WHAT YOU HAVE TO DO: Arrange the rows below as a two-column CSV with the header instruction,response. Put each row's text in one quoted field and its answer in the other, with line breaks replaced by spaces and the pictures left out.
## START
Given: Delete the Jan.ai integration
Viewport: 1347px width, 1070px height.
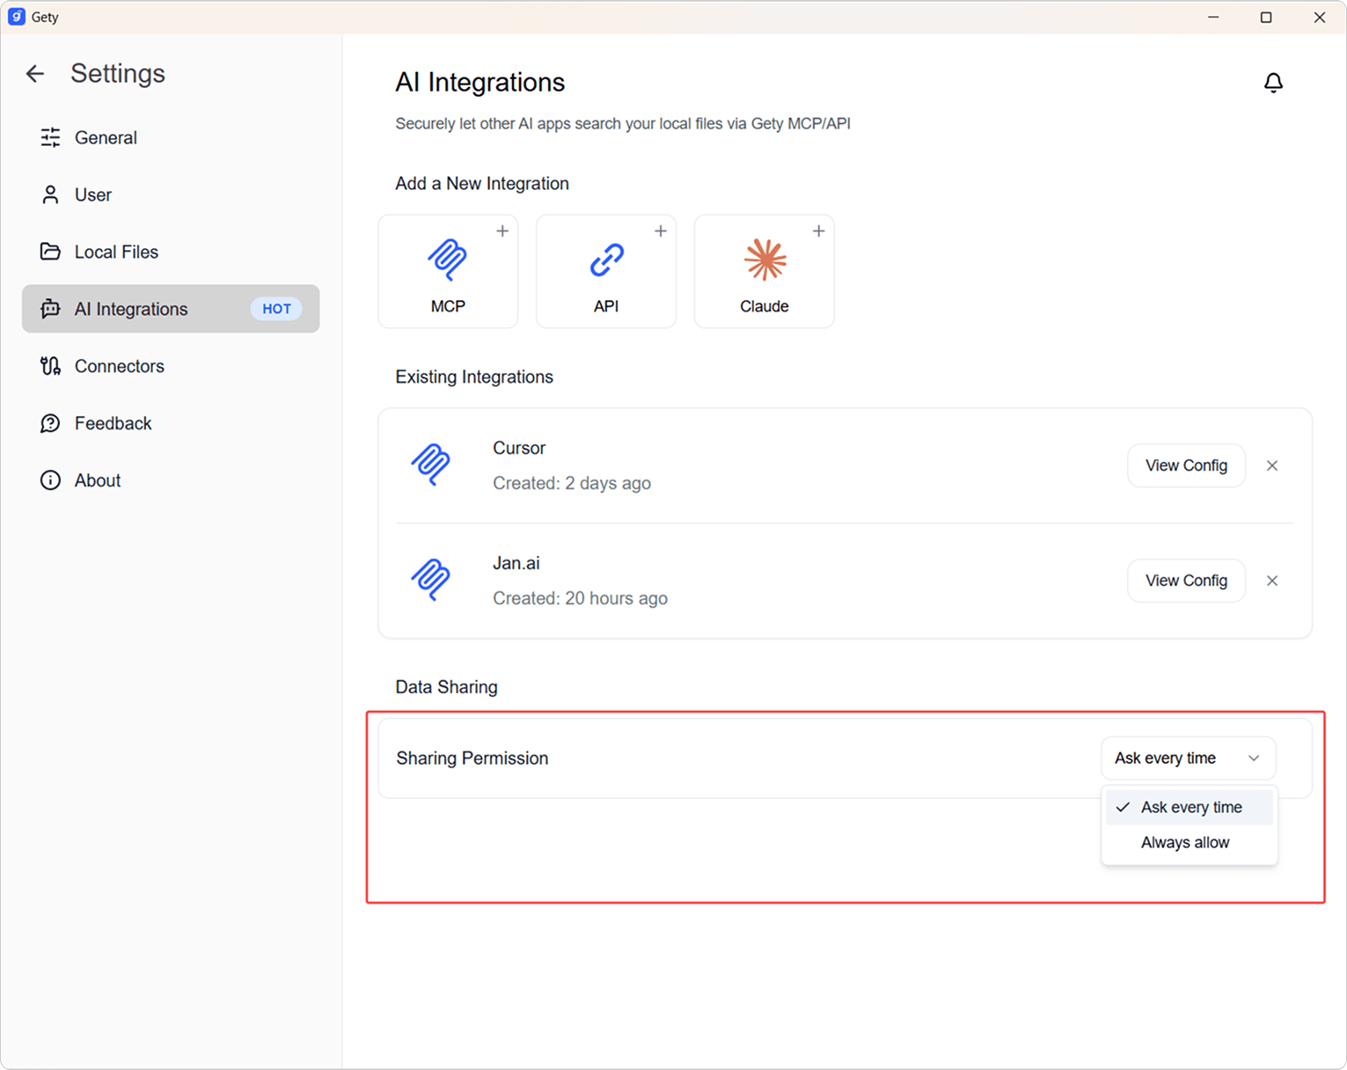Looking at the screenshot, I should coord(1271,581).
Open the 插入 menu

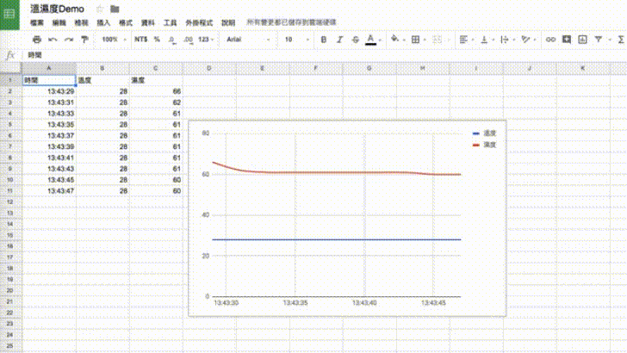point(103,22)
## END
ANSWER FOR THE TASK:
instruction,response
"Given: Delete the Jan.ai integration Viewport: 1347px width, 1070px height.","Looking at the screenshot, I should coord(1271,581)."
"Open the 插入 menu","point(103,22)"